咄嗟の危機に体が動いた瞬間
〜古武術の体の使い方が命を守った日〜
いよいよ私も還暦を迎えました。とはいえ、私の親世代もまだ健在で、義理の父は先日、米寿を祝ったばかりです。しかしその後、体調を崩し、入退院を繰り返す日々が続いています。
腎臓疾患を患う義父は、免疫力を抑える薬(プレドニン)を多量に服用しているため、本来は感染防止の観点からも長期入院が望ましいのですが、医療機関の逼迫により、先日も退院を余儀なくされました。
その日、妻とともに車で義父を病院へ迎えに行き、実家に到着したときのことです。
妻は先に門扉を開けて玄関に走り、私は車の後部ハッチを両手で開けようとしていました。その瞬間、「うわっ!」という義父の叫び声。
見ると、義父は道路から25cmほど上がったエントランスに登った直後、体のバランスを崩し、真後ろに倒れようとしていたのです。
私から2mほど離れた位置。両手は頭上にあり、体勢的にもすぐに助けられる状況ではありません。しかし次の瞬間、私は咄嗟に右脚の力を抜き、体を右に倒しながら左脚を義父の倒れる方向へ差し出していたのです。

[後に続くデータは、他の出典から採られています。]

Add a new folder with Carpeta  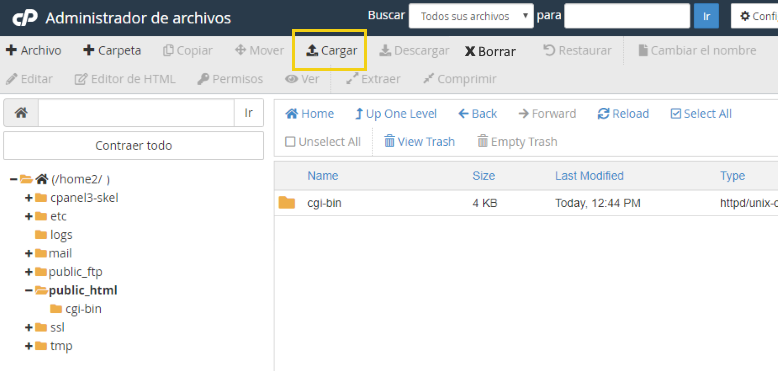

義父の体はすでに90度近く倒れ、アスファルトに後頭部を打てば命に関わる大事故になるところでした。しかし25cmの段差が幸いし、私の左脚がその隙間に滑り込み、義父は私の脚の上に倒れ込むような形で衝撃を吸収されたのです。
古武術的な体の使い方が生んだ咄嗟の反応
この一連の動きは、私が長年稽古してきた**古武術の「力を抜く体の使い方」**が自然に働いたものでした。
今振り返ってみても、右脚の“抜き”が成功の決め手だったと実感しています。
通常であれば、2m先に倒れ込もうとする人へ左脚を伸ばすには、
- 右脚を軸にし、
- 腰を回転させながら左脚を右方向へ回し、
- 最後に右脚で地面を蹴って体を右方向に運ぶ…
という一連の段階が必要です。これでは、どれほど身体能力が高くても間に合いません。
弛緩から始まる古武術の初動
現代の運動やスポーツでは、初動は「緊張」から始まるのが一般的です。しかし古武術の体の使い方では、初動は“弛緩”から始まるのです。
右脚や右股関節を一瞬で「抜く」ことにより、体がいきなり右方向に倒れ始め、倒れてくる義父との距離が一気に縮まりました。
しかも、これは回転運動ではなく直線運動であったため、目的地まで最短で移動できたのです。さらに体が右に倒れると同時に、左脚が体の中心に向かって閉じるように動きます。
この「閉じる・開く」という動作こそが、古武術的な体の使い方の真髄であり、型の稽古で養ってきたものです。
型稽古は動きの雛形ではない
私の師は常々「古武術の型は実践の雛形ではない」と仰います。
今回のような突発的な場面では、あらかじめ決められた型通りの動きなど通用しません。重要なのは、どんな状況でも“効率的に機能する体”を作っておくことだと、改めて実感しました。
クラシックとジャズの融合としての古武術
私は古武術を、クラシック音楽に例えることがあります。型とは、作曲家の意図を忠実に表現するクラシックの演奏のようなもの。しかし今回のような出来事では、状況に即応する“即興”=ジャズのセッションが求められます。
つまり、古武術とはクラシックの構築美と、ジャズの即興性を併せ持つ芸術的身体技法なのかもしれません。
まとめ
今回の出来事は、私にとって「型稽古の本質とは何か」を改めて考えるきっかけになりました。そして、古武術の体の使い方が、日常の中で思いがけず命を守る技となったことに、深い感謝と驚きを覚えます。
これからも「力を抜く」体の使い方を探求し、日常に活かしていきたいと強く思っています。